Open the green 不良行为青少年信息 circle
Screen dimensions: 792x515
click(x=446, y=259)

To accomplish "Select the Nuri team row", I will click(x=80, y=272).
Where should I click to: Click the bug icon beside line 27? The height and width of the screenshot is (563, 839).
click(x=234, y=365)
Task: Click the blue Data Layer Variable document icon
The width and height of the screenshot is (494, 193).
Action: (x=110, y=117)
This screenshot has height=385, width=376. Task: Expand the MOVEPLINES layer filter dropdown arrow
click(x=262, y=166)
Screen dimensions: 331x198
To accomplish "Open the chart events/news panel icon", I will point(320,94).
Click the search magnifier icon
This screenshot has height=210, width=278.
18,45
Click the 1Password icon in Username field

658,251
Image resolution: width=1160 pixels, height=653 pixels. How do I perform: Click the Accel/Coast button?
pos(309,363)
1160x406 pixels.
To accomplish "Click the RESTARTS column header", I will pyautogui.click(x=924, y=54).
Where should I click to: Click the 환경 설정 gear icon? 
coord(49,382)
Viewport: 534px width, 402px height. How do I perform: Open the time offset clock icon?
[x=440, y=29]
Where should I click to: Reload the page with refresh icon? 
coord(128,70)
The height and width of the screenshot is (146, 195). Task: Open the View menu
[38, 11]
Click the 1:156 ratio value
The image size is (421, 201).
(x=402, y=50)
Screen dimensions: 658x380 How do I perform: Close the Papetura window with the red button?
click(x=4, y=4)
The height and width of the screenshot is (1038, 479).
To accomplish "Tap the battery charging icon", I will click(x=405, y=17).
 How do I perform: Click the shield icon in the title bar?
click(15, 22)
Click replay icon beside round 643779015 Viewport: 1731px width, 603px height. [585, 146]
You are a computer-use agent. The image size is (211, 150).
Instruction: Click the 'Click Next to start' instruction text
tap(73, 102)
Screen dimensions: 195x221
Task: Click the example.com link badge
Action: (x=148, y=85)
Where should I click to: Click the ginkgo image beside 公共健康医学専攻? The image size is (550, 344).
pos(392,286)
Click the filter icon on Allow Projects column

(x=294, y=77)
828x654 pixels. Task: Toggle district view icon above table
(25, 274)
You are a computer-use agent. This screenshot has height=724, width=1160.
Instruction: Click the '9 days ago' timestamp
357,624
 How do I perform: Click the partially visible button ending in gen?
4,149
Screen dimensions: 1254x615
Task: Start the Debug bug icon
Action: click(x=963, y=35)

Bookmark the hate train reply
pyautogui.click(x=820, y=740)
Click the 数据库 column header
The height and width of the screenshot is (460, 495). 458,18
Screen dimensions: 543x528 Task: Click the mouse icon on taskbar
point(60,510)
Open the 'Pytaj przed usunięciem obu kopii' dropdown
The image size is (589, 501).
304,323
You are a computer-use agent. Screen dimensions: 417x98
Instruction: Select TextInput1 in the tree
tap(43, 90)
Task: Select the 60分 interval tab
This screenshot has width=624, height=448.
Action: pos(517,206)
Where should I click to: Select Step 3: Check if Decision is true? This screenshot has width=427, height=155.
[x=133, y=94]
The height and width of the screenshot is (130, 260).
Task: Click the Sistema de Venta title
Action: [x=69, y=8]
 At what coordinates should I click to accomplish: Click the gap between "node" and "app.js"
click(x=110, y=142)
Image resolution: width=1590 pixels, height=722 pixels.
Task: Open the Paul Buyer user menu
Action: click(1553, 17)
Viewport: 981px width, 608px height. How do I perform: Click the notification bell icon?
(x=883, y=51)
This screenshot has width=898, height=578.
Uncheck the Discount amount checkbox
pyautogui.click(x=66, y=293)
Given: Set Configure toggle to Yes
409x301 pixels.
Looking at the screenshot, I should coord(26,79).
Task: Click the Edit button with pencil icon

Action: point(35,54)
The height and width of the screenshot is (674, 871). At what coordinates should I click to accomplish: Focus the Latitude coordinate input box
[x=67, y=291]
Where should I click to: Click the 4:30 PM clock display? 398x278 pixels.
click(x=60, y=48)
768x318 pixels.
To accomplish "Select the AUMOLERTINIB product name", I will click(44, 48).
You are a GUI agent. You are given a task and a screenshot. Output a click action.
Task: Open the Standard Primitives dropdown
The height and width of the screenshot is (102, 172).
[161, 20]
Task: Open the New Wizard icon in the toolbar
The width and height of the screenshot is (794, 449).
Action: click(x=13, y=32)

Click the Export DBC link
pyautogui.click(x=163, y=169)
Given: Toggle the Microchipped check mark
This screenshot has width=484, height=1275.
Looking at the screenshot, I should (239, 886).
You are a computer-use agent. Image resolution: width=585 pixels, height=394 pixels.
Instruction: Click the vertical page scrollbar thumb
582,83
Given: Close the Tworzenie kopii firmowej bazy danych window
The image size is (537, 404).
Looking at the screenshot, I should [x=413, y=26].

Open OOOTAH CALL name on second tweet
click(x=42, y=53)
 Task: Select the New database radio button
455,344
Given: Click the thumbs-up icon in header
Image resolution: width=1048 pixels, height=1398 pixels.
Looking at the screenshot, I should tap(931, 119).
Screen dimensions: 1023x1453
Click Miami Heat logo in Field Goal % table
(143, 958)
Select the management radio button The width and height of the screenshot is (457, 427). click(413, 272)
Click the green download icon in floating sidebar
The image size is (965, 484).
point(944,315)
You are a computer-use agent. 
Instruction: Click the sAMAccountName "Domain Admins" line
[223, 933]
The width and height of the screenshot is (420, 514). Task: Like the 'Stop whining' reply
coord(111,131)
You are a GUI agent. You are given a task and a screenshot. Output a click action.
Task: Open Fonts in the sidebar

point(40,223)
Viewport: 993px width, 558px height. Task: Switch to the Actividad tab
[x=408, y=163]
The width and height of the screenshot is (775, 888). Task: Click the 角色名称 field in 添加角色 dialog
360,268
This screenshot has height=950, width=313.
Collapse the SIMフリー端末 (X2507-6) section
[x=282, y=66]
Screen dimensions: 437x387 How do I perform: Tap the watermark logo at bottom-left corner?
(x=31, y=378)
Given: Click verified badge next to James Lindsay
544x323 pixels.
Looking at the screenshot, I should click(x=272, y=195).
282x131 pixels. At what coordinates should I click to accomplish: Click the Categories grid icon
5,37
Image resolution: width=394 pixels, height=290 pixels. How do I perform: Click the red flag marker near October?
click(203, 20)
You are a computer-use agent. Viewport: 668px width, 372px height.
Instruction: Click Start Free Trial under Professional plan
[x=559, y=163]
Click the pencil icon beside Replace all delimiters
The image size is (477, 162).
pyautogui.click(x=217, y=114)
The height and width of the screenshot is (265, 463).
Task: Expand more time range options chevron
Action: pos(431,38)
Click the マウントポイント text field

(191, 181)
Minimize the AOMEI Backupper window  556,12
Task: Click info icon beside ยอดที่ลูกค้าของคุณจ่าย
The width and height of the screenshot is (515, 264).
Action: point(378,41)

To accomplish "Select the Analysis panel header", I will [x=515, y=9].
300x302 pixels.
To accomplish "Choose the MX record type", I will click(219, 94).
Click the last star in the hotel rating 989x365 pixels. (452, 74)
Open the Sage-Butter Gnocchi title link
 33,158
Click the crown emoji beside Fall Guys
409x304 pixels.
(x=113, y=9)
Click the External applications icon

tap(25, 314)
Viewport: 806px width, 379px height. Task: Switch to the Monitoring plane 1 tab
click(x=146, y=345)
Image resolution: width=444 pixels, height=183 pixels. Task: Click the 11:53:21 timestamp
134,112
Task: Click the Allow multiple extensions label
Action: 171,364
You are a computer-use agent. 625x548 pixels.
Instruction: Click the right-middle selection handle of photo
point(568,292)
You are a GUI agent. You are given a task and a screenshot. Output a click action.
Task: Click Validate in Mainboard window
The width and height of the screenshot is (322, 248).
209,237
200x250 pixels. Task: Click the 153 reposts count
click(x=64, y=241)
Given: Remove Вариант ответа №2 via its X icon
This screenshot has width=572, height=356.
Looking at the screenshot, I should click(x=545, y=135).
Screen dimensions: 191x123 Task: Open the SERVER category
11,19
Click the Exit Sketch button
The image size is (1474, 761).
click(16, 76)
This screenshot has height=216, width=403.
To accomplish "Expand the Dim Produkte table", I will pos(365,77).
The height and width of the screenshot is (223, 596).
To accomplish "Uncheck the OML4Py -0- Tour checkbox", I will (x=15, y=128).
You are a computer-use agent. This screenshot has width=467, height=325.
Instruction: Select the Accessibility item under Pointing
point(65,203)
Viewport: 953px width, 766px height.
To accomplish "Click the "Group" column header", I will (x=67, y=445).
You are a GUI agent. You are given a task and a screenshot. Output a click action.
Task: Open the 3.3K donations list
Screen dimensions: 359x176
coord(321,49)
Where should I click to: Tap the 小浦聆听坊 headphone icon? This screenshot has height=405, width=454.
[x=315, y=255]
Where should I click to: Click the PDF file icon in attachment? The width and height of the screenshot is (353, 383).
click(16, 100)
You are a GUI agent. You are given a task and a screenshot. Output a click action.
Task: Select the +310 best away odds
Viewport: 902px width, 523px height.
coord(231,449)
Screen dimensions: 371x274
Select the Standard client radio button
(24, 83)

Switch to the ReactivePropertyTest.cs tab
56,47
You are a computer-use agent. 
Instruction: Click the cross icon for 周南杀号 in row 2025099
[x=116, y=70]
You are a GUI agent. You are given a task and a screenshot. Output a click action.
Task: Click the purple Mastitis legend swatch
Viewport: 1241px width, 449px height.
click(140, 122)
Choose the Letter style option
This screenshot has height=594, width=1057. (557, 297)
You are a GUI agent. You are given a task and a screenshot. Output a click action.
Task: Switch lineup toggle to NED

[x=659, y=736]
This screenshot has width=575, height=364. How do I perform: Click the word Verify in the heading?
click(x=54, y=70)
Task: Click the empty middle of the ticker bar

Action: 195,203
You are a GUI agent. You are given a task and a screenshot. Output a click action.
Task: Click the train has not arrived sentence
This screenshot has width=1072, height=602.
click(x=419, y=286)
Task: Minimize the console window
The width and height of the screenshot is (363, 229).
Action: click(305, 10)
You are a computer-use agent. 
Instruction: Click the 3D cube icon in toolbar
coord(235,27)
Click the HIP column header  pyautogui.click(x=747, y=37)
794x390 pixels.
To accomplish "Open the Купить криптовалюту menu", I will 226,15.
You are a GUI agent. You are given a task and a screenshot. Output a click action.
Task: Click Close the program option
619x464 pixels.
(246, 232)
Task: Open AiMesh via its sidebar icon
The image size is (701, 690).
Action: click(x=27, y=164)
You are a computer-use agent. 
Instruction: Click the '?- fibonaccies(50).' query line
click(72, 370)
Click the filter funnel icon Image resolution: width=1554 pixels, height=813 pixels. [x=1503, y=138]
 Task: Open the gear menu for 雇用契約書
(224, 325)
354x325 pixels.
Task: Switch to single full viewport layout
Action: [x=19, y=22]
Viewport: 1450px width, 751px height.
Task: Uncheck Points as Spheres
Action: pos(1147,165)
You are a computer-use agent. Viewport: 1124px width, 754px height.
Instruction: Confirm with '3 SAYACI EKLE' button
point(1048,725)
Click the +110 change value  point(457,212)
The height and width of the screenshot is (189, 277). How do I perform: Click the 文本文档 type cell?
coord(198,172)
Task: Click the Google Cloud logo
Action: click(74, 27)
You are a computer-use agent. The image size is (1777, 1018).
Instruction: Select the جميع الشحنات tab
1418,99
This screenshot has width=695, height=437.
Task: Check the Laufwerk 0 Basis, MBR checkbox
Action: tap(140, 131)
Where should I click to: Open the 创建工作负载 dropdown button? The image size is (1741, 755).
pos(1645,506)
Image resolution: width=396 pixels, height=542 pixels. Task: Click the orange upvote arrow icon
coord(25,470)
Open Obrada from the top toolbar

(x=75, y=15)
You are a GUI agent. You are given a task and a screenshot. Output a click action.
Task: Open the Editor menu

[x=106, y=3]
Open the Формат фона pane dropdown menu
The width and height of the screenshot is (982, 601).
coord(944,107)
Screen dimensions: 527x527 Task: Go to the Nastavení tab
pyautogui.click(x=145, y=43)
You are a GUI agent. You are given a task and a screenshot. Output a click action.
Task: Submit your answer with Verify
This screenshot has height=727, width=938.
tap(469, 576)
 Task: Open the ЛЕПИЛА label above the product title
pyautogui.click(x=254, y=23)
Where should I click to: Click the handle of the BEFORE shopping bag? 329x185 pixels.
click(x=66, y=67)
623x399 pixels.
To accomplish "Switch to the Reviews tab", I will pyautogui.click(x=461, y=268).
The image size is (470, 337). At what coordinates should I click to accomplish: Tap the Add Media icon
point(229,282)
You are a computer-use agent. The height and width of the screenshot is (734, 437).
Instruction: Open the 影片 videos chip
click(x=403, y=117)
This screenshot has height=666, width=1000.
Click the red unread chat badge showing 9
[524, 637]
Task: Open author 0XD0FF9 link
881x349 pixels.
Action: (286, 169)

* * * *

_ASSIGNED TASK:_ For this exercise, return every line from the data that holds the string "Minimize".

_RESPONSE BOX:_
Minimize the AOMEI Backupper window  556,12
Task: Minimize the console window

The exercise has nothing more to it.